Messy Mornings: 3 Choices I Have Each Day
Early in my personal grief journey, sometimes one of the hardest times of the day was freshly waking up. A healthy deep sleep seemed to whisk me away into some sense of peace and calm. The reality of the pain of grief took a brief reprieve and for just a brief handful of seconds upon waking, my life felt, blissful and comfortable. It felt like he was here in our home, and the routine was typical. Sadly, it wouldn’t take long for the reality of my husband’s death to come crashing in like a fresh wave pelting rocks on a shoreline. Followed by a deep sense of hopeless despair that would arrive and stick around for the whole day.
A few months into my grief, mornings involved a different flavor of difficult. Traumatic dreams would fill the night and there was no bliss when waking, just an instant sort of nauseous feeling, like being forced to watch and relive the heart breaking details of that traumatic event of his death against my will. Or dreams of being with him again and then losing him in death again in some other sort of way.
After a year or so of rough mornings, I seemed to awake not as surprised by my present situation. Seeing his car in the driveway, which never leaves for work, never waking up with him beside me and the long list of sad realities became the new normal I never asked for.
So that takes us to the present. In October, I will have lived two years without the love of my life. Two years of raising our children without him. Two years of talking about him in the past tense. Two years of trying desperately to keep him alive by speaking of him often, yet knowing deep down my words alone aren’t ever enough to fill that dreadful void in the center of my being.
Now that the two year mark, has nearly come, I wish I could say that my mornings are more filled with hope and less marked by emptiness and pain. Sadly, I cannot. This weekend was a harder one, and I started Saturday with a painful dream and a heavy heart. I sat at the kitchen table, slumped down, head leaning over discouraged and talked to God a bit, all the while hearing steady “Mom I need this,” or “Mom, Can you do that…” in the background.
It seems that at this point in my journey, I have three options I can choose to fix my mind on at the start of each new day, and I have the hardest time on some days to settle my thoughts on the best option.
1) I can fixate on the loss. Its painful details and images. The life I had and lost. I could imagine all the ways the present would have been so wonderful had he still been here and I could picture the fun that I think I would have had or the love we would have shared. Clearly this type of thought process does little to lift my spirits. It holds me in the past and paints sorrow all over any glimmer of positive that tries to shine in my present day.
2) I can let my mind be all consumed by anxieties and “what if’s?” and wondering about the future.

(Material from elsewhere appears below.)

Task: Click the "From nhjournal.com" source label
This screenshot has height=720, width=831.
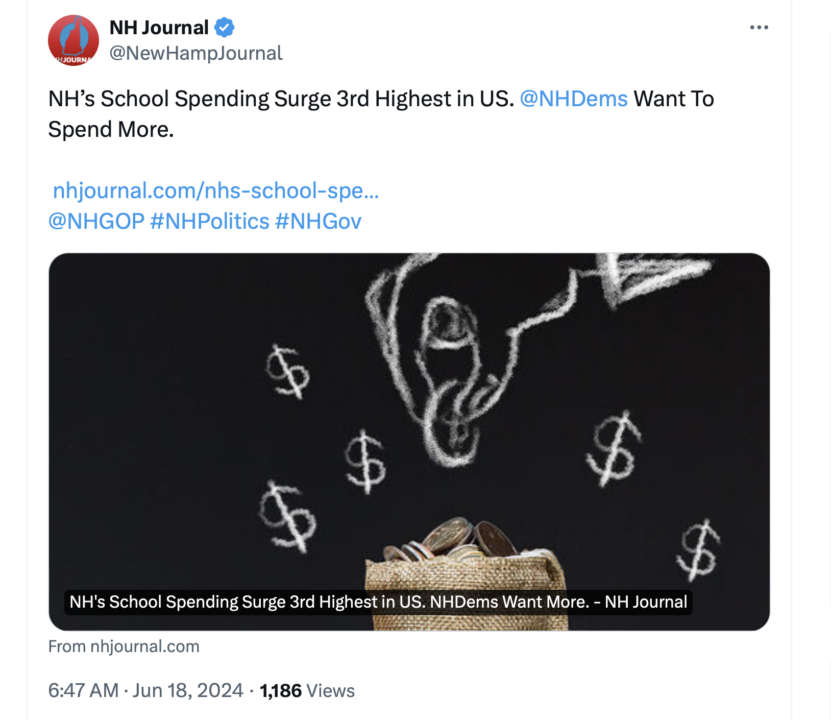Action: tap(124, 646)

Will I ever have a great husband/ marriage again? How could anyone ever be as wonderful as my husband was? What if I get really sick with no one to care for me? What if I lose my elderly parents? What if my sons never have a Daddy again and never get to see a great marriage lived out before them? What if I am always alone? What if I never feel hope or happiness again? This type of thinking can be so dangerous. Anxiety has a way of quickly multiplying when given a little attention in the mind, one anxiety gives birth to another and before you know it, I am overwhelmed and certainly not feeling peaceful.

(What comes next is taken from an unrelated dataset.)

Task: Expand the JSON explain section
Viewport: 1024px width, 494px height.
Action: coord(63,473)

3) I can choose this far better, yet far harder option. I can fight against my hard wiring to get stuck on these first two options and force myself to choose a different outlook. This is where my faith in Christ comes in. I can remind myself there is a sure hope, because even the darkest days on earth cannot change the fact that my husband is in heaven, and one day I will be there too.
I can choose to speak things that I may not feel but I know are true. God is with me. God can heal my brokenness. God loves me. There is a good future for me ahead that I am not aware of yet. God will provide the things I need for myself and my children.
I can choose to name blessings and be thankful even for little things and remind myself that things could be different. I am in good health and able to take care of my two sons as their solo parent. I don’t have cancer or another disease that hinders me from smoothly keeping up with them. I have a warm home in a safe quiet neighborhood. I am not living in a third world country without clean drinking water or a neighborhood filled with violence or a cardboard box in a homeless community. I had the gift of the great marriage and our two precious sons. Some live their whole lives and never know the joy of true love or motherhood.
It is in going against the grain and straining to put my mind on the right things each morning that seems to make me far better at putting one step in front of the other to get through the new day. Some days it seems I crawl through with little strength and barely make it. Some days I cry my way through. But each day that I choose to keep moving forward and not give up is a victory no matter how small.
What helps you to start each day as you journey through grief?